When it comes to documentaries, there are a lot of different styles to choose from. You can have a “talking heads” style documentary, where there are a lot of interviews taken in various places from different experts on a subject. You can have a documentary with re-enactments of events past, or you can have a documentary where you simply watch events unfold, somewhat untouched by the director (or at least appearing to be if they’re good). The film Grab and Run falls into the last, more observatory category.
Grab and Run takes place in rural Kyrgyzstan, where director Roser Corella shows us a landscape very foreign to an American viewer. For example, within the first couple of frames, there is preparation for a celebration where we see a dead horse being prepared to eat at the function. This is just the beginning of an exploration into a completely different way of life than a lot of the world is accustomed to.
“Ala-kachuu is when a man and a group of his relatives steal a woman…”
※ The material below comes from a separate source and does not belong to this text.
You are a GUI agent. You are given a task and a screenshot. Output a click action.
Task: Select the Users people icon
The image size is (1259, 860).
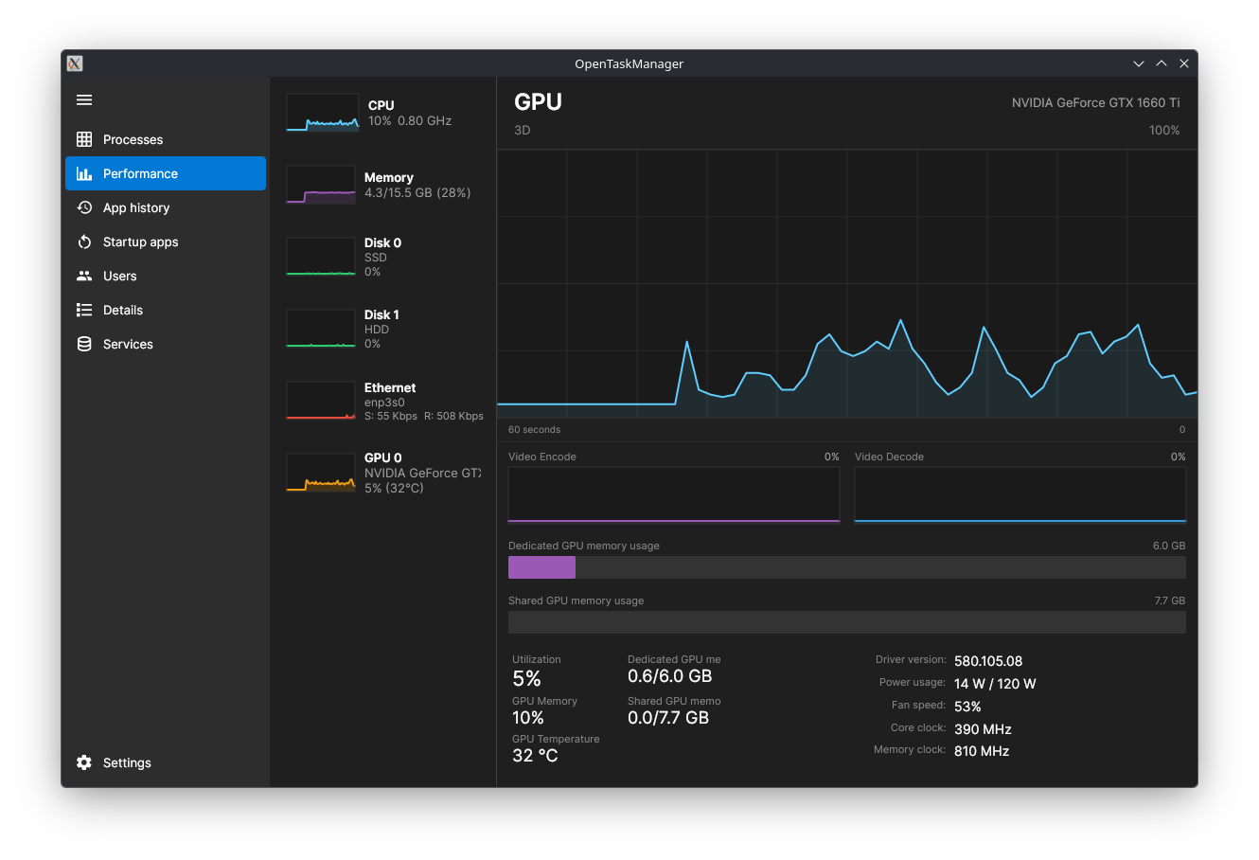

The documentary is not about the fact that some people eat horsemeat, however. That would be incredibly weird and probably very boring. It’s about the tradition called Ala-kachuu, or bride kidnapping. While technically illegal in Kyrgyzstan, it definitely still happens in this day and age, even though more and more people find it to be a bit barbaric.
Ala-kachuu is when a man and a group of his relatives steal a woman that he has had his eye on. She is then taken back to his home to meets the (now) in-laws. They sometimes force her to eat food immediately upon arriving at the house because it’s a tradition that once you eat food in a house, you have to stay there. Sometimes the girls escape, only to be re-kidnapped or to be returned to the house by their own families because Ala-kachuu is a revered tradition.
"…an understanding of the world around us can only make us better people."